Single by Tori Amos

from the album The Beekeeper
- Released: January 2005
- Recorded: 2004
- Studio: Martian Engineering (Cornwall)
- Genre: Baroque pop; piano rock;
- Length: 3:35
- Label: Epic, Sony BMG
- Songwriter: Tori Amos
- Producer: Tori Amos

Tori Amos singles chronology
| "Mary" (2003) | "Sleeps with Butterflies" (2005) | "Sweet the Sting" (2005) |

= Sleeps with Butterflies =

"Sleeps with Butterflies" is a song written and recorded by American singer-songwriter and pianist Tori Amos. It served as the first single from her eighth studio album The Beekeeper (2005). As was the case with most of her singles from Scarlet's Walk, this single was released as a digital download only, although a promo CD single was produced for radio stations.

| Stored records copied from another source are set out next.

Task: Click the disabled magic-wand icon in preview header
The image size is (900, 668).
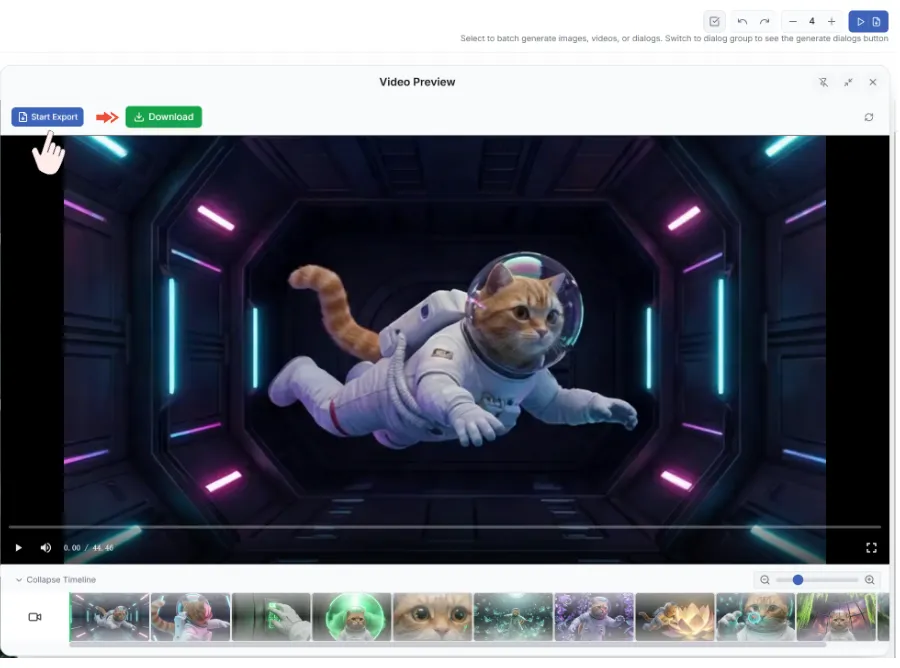Action: pos(822,82)
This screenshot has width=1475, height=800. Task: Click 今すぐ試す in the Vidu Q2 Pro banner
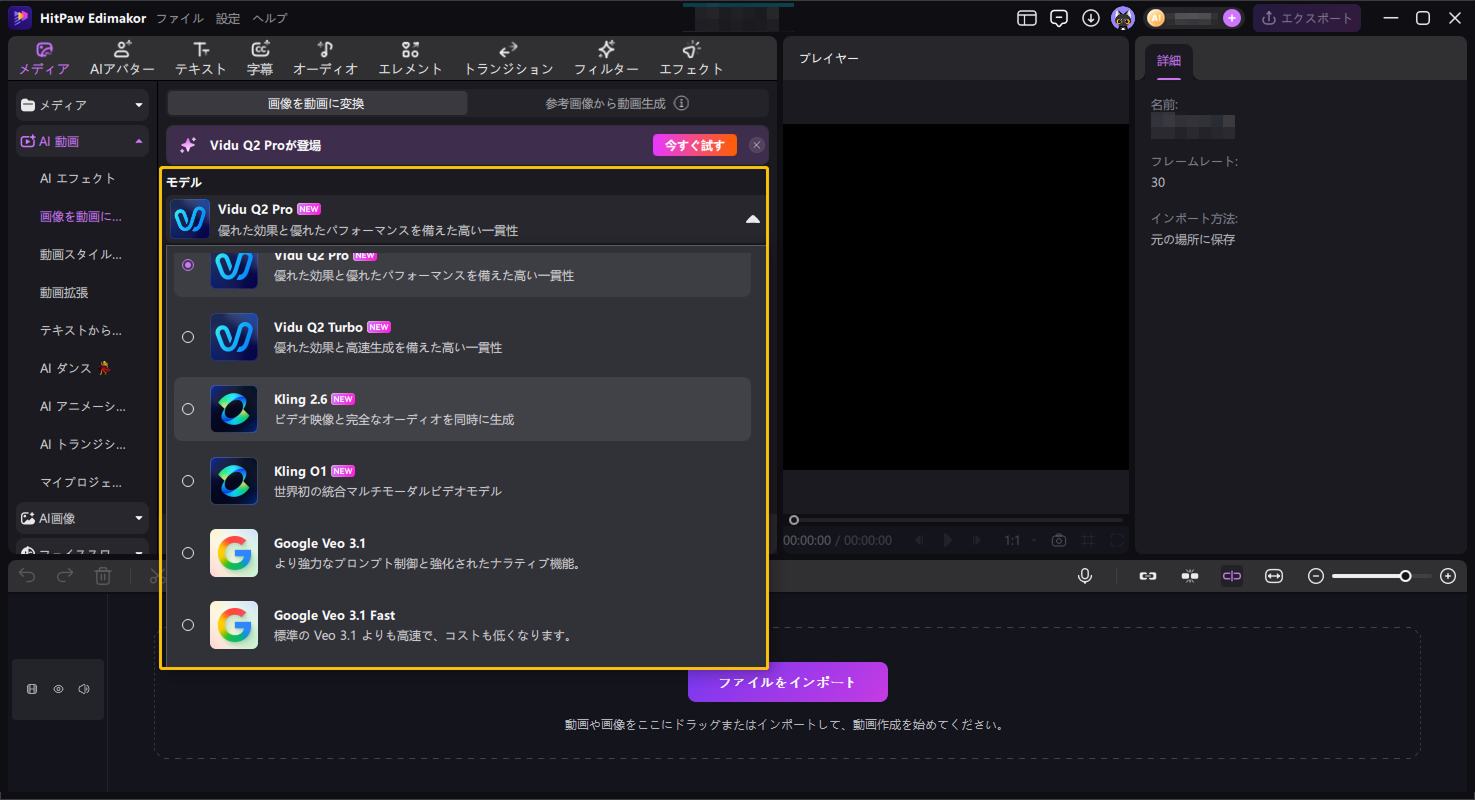click(694, 144)
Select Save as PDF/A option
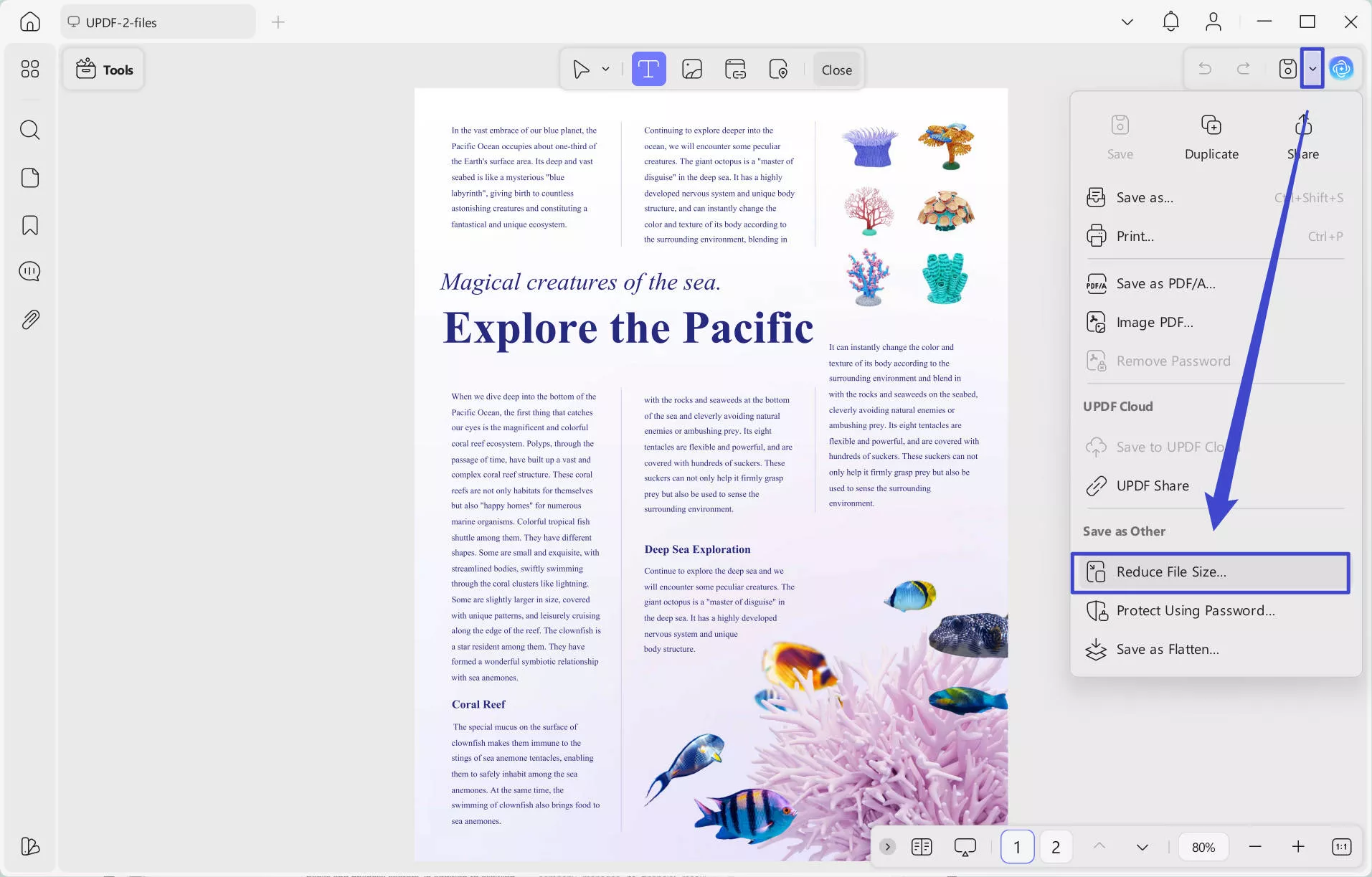 click(x=1165, y=284)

The song appeared on radio stations in the United States beginning January 10, 2005, and was available as a digital download on January 12.

The song reached number two on the Radio & Records Triple A National Airplay chart for the week of March 18.

==Personnel==
- Tori Amos – acoustic piano, vocals, producer
- Matt Chamberlin – drums
- Jon Evans – bass
- Mac Aladdin – acoustic and electric guitar

==Music video==

The music video for "Sleeps with Butterflies" was directed by Laurent Briet, who has also worked with Radiohead and the Red Hot Chili Peppers. The concepts used by Briet in his music videos are largely influenced by illustrators; his interpretation of the video for "Sleeps with Butterflies" attests to that with the closing shot of the video stating that the video was inspired by the work of Aya Kato, a Japanese artist whose style fuses dark Art Nouveau with Japanese Pop art.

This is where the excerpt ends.